I’m not sure anymore whether Syracuse feels like home. In any case, it’s good to have my own jug of milk and a fruit bowl with peaches in it. Life on the road teaches the joy in simple things. Natural peanut butter. Homemade granola. Kefir smoothies. Iced lattes that don’t cost $4.
I haven’t hit the cutting board with the kind of excitement I was expecting. Trying to create 8 decent multimedia pieces in 2 weeks is eating up more of my time than I have to, well, eat. The work is rewarding, but tedious. The final push is here, Friday’s deadline looms like with giant jaws.
On Thursday our team was exiled from our cozy lab by the new masters class. It was a beautiful day for bonding, so we dragged our office chair-imprinted bottoms to the park for some lunch and a strange sport called wiffle ball. (It’s a conspiracy: Canadians do not excel at wiffle ball.)
I was instructed to make “a delicious salad” by our faithful event planner, and so (as any disenchanted foodie who’s been wrenched from her Henckels for too long would do), I consulted my mother. She came through faithfully, and so for all those requesting the recipe, here it rests.
It’s not really salad, with its torn leaves and chunks of veggies. It’s not really ‘slaw either, at least in the southern sense. In fact, I think it was inspired by a salad at some insipid restaurant chain, but no one needs to know that, right?

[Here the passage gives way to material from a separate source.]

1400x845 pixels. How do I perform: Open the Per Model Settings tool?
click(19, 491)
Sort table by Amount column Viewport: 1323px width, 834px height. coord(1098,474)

Besides, any cabbaged loved by your own two hands maketh a far happier bowl of ‘slaw. At least in my home, wherever that may be.
The thing I love best about this salad is that you don’t have to follow the recipe. I bought all the ingredients on Thursday, and I’ve made it twice since the initial picnic debut, with different amounts. It doesn’t matter if you use more red cabbage one day and more Napa the next. Feel free to omit and substitute as you wish, whether it be using chopped up snap peas instead of the carrots, or leaving out the bean sprouts. Use all the the cabbage heads to make a bowl for a large crowd. Top it with BBQ’d tofu or chicken strips, or roll it up in a wrap.